The Guthrie and Kingfisher Railway (G&KR) was a shortline railroad connecting Kingfisher, Oklahoma and what became Cashion, Oklahoma, a distance of sixteen miles. The trackage was built in 1900, and was both abandoned & removed in 1937.

==History==
The G&KR was incorporated December 29, 1899 under the laws of the Oklahoma Territory by inveterate railroad builder Warren Purdy, who wanted to construct a line to carry western Oklahoma agricultural products eastward from a connection with the Chicago, Rock Island and Pacific Railroad (Rock Island) at Kingfisher toward Guthrie, Oklahoma. Guthrie was the Oklahoma territorial capitol, and had a connection to the Atchison, Topeka and Santa Fe Railway (Santa Fe). However, a Santa Fe affiliate, the Guthrie and Western Railway, started building tracks west from a connection with the Santa Fe line at Seward, Oklahoma, just southwest of Guthrie. The railroads agreed to meet and connect at a point about one-half mile south of Downs, Oklahoma. With funding from the Rock Island, the G&KR built sixteen miles of track to the meeting point in 1900, the first train arriving on May 29, 1900. The site was on land owned by the Guthrie & Kingfisher Improvement Company, which sold lots, with the area becoming the town of Cashion. The G&KR obtained overhead trackage rights from both the Guthrie and Western and the Santa Fe into the city of Guthrie, thus completing the G&KR's purpose.

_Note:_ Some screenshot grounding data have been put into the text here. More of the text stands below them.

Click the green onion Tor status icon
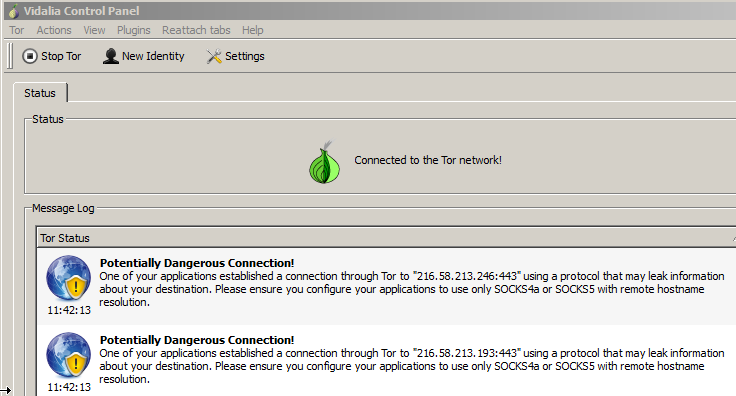Viewport: 736px width, 396px height. point(324,162)
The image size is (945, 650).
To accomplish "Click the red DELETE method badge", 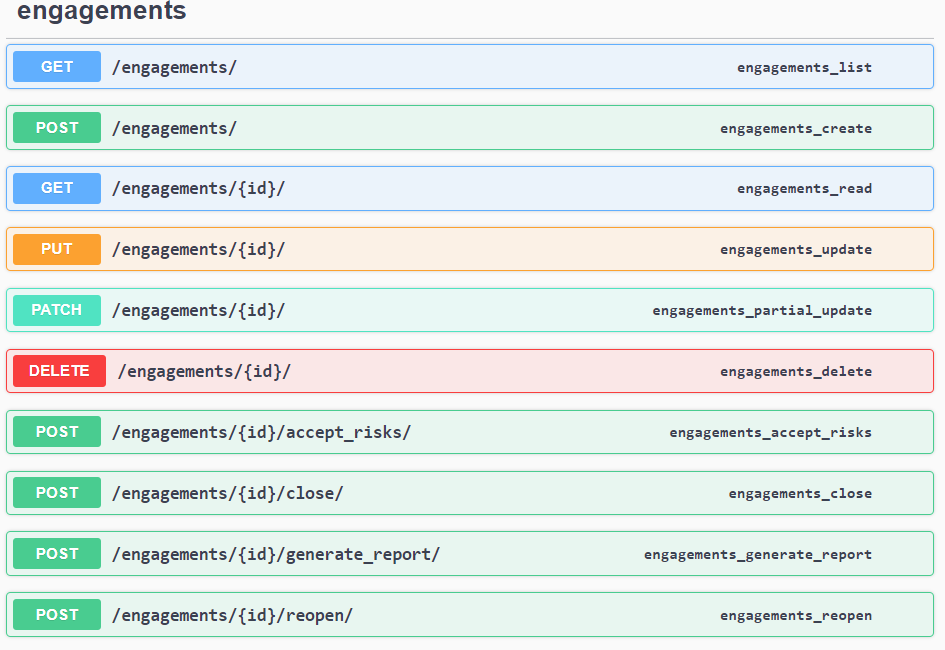I will (x=59, y=371).
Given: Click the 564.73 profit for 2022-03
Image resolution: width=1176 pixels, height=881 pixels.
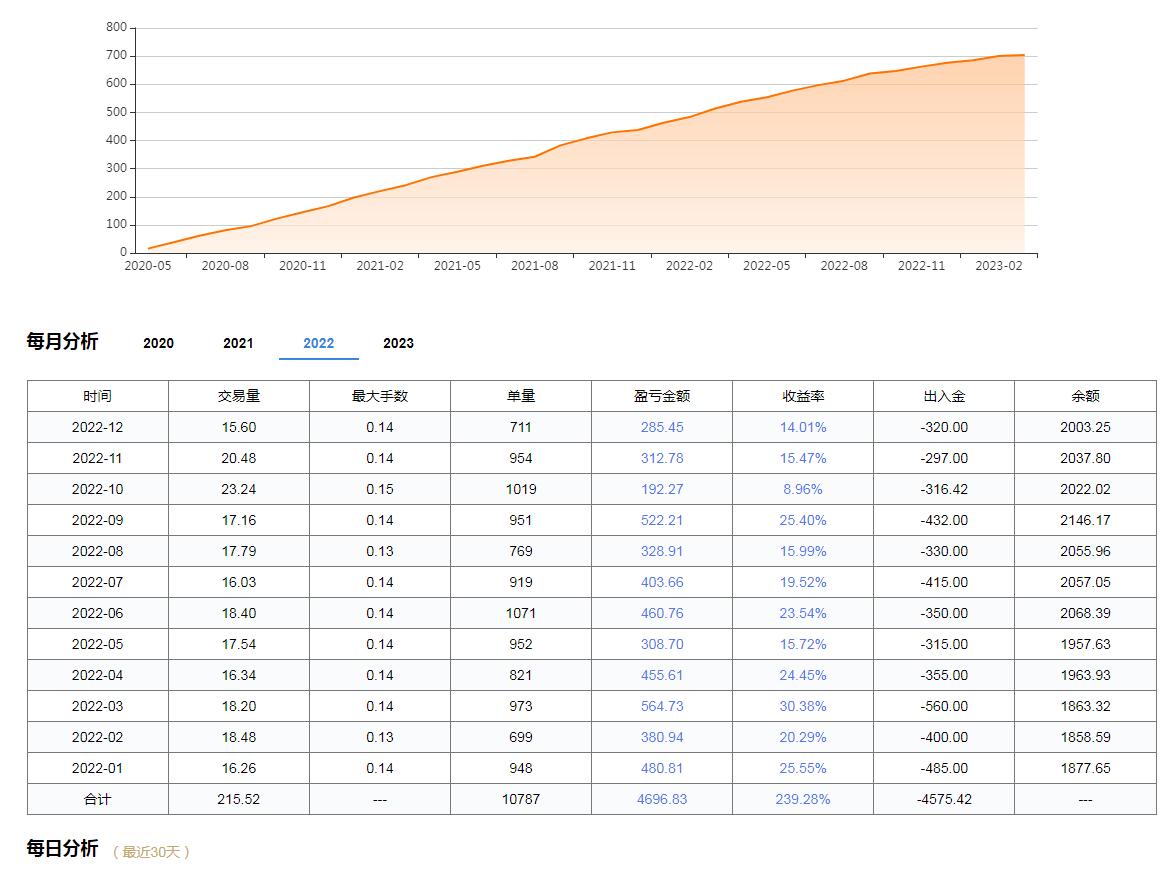Looking at the screenshot, I should (x=662, y=706).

While the railroads created Cashion, they destroyed the town of Downs. Supplies to Downs were traditionally moved by wagon. When the railroads met at Cashion, all of the merchants in Downs, wanting to be on the rail line, relocated to Cashion along with most of the residences, leaving Downs as agricultural land.

The G&KR was conveyed to the Rock Island on October 8, 1900. The line was still in operation in 1934, but at that point the Santa Fe abandoned its stretch between Cashion and Seward. The G&KR, by then connecting nothing but Kingfisher and Cashion, abandoned its line on April 1, 1937, with the tracks being removed by June 4, 1937.